Tonight, I had a wonderful time. I saw a really BAD movie (FYI, "The Break Up" sucks. Why the hell would you make a movie about a break-up where they DON'T get back together in the end??); but, I had really great company. It was one of those times where I wish the world could have stopped because I was just comfortable. But, the world can't stop and I have to pick the girls up for a dental appointment REALLY early in the morning.
On the way home, that's when the world paused for me for a moment. I checked my voicemail because I saw I had missed a couple of calls and low and behold, one of my friends/neighbors had left a voicemail. Our children are friends, I like them and our lives are somewhat connected. Well, the Husband had been in what is evidently a rather serious car accident yesterday. He's in the hospital and I have no prognosis to report. That to me does not sound like a good sign.
It seems melodramatic to say the world stopped for a bit, but it really did. In that moment, all I could think about was the pain he might be in and his Wife. Nothing else mattered. Even typing this, I'm getting chills; I can't imagine what she's going through. I know what I'd be going through.

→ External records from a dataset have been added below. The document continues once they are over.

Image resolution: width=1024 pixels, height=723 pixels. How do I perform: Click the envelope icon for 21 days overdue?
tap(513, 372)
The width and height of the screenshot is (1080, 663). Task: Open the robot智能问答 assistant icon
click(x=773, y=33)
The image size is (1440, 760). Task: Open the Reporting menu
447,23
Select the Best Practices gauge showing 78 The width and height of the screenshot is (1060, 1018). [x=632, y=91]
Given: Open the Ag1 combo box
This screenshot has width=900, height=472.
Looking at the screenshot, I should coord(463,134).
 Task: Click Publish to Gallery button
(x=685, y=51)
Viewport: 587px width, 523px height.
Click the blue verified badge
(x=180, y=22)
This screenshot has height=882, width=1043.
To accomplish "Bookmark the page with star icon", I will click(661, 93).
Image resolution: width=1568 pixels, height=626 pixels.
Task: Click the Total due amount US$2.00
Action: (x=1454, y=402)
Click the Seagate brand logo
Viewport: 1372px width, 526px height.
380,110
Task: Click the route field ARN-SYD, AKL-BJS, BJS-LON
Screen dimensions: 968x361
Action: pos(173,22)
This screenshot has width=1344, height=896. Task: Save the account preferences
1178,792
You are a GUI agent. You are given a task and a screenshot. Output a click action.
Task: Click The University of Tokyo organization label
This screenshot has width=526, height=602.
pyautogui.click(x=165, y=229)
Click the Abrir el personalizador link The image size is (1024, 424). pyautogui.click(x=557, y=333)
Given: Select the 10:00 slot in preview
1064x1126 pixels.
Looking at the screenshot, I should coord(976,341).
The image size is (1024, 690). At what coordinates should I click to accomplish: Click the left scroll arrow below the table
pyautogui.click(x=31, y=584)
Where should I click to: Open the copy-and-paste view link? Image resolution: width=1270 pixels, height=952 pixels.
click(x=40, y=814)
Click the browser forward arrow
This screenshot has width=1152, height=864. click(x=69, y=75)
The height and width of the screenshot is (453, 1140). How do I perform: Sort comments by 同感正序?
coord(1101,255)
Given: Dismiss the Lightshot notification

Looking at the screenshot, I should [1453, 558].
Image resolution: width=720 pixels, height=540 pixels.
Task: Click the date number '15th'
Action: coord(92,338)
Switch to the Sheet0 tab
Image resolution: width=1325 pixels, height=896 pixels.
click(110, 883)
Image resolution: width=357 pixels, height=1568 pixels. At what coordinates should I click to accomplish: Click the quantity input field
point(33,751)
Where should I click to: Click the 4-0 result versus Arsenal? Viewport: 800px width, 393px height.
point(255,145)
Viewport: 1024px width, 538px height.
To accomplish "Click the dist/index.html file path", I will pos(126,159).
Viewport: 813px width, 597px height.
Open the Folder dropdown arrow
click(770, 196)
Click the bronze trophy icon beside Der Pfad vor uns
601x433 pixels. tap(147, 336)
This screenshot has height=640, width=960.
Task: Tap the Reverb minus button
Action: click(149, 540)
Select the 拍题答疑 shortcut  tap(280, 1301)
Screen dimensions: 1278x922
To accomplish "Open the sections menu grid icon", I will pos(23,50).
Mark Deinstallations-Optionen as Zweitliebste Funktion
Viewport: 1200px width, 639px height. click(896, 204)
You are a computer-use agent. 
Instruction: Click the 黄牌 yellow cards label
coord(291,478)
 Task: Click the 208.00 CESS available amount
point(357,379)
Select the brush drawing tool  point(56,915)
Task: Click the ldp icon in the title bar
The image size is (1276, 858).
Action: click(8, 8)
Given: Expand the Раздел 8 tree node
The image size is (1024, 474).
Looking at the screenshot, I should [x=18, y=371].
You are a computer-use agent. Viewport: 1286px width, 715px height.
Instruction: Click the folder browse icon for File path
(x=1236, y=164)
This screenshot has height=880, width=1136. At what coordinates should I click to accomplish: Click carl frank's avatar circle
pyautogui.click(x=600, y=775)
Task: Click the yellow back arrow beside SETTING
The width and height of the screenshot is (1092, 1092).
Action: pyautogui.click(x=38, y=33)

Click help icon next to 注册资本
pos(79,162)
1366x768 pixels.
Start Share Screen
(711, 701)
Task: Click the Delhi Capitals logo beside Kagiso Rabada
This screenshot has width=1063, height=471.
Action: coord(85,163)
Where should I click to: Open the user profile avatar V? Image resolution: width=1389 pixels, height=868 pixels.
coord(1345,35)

There was one night when Jason (my ex-husband) didn't come home on time. I didn't know where he was and I went through this gammut of emotions. But somewhere around 3 or 5 hours late, I became panicky. Where was my husband? I called every hospital in the metroplex, every police station, every friend I knew of, every restaurant I knew he liked to frequent trying to find him. Nothing. The pit in my stomach was horrid and hard to explain. Finally, I got a hold of one hospital who had a Jason My-last-name that had indeed been checked into the hospital ER that night. The entire world got very loud and then disappeared completely off my radar at that moment. The only thing that mattered was getting to him.
Fortunately, it was a different Jason and as I was getting ready to walk out the door, he showed up. He'd been out drinking with co-workers and was, other than driving quite intoxicated, completely ok. But still, I remember how shaken up I was and nothing had really happened to him. I can only imagine how much worse it is for the Wife now.
I'm praying. I'm praying they're ok (both of them) and I'm praying that God will show her how to find the strength and serenity she'll need during this time. I'm praying that there will be something I can do to help. I'm praying for their child. I'm praying that her world starts back up again, soon...
I don't know how successful I'm going to be at this, but I guess I should try and get some sleep. Goodnight, all.